Rewrite the stretch from the line containing "The height and" through the end of the items, changing "radiation shielding" to "wireless charging" and keeping everything else the same. Leave the pictures out of your answer.

[Items about locating elements on screens]
╭──

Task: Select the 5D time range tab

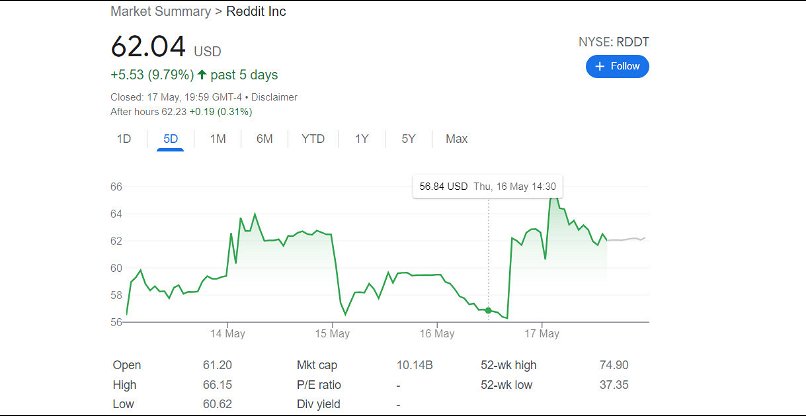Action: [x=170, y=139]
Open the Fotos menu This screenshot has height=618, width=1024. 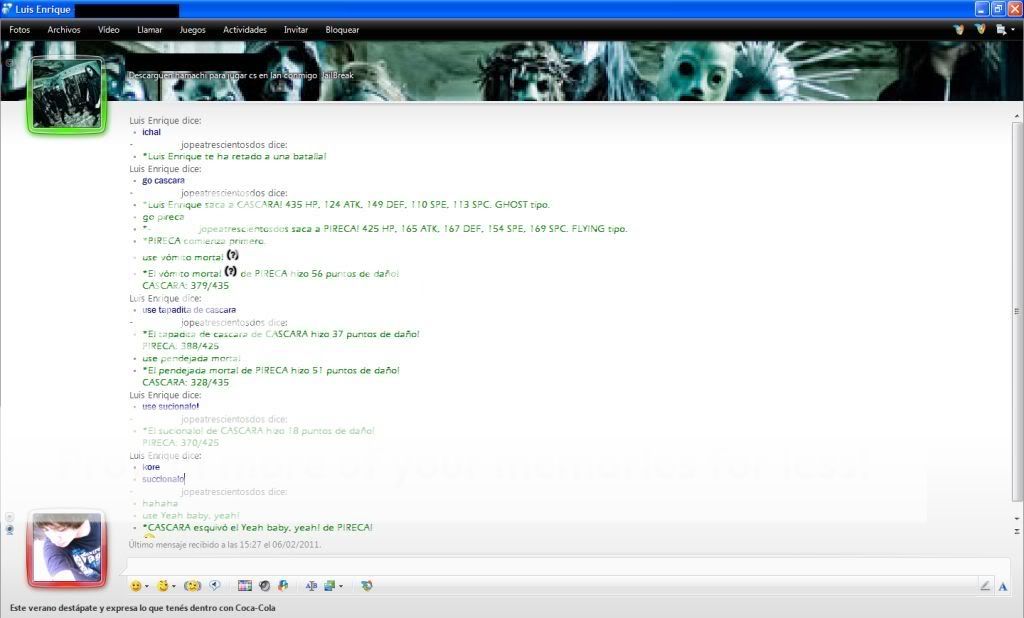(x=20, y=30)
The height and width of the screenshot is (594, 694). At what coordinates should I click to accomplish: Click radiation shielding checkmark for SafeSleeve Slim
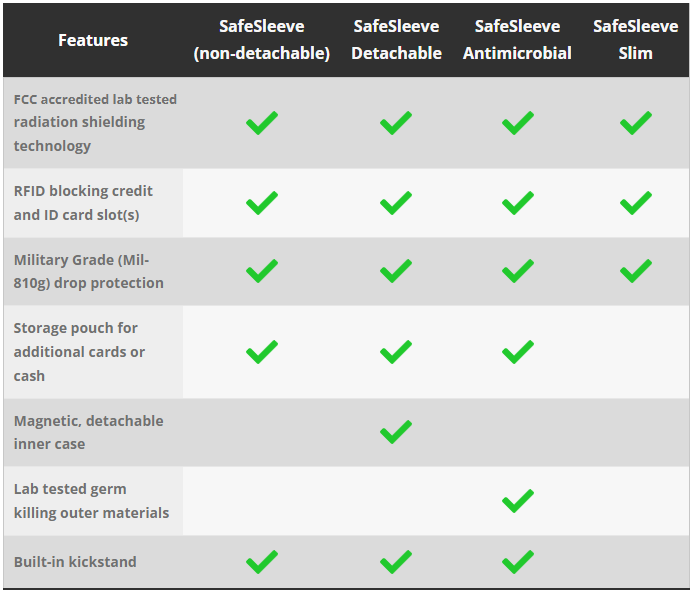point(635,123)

╰──

* Full response
The height and width of the screenshot is (594, 694). At what coordinates should I click to accomplish: Click wireless charging checkmark for SafeSleeve Slim
point(635,123)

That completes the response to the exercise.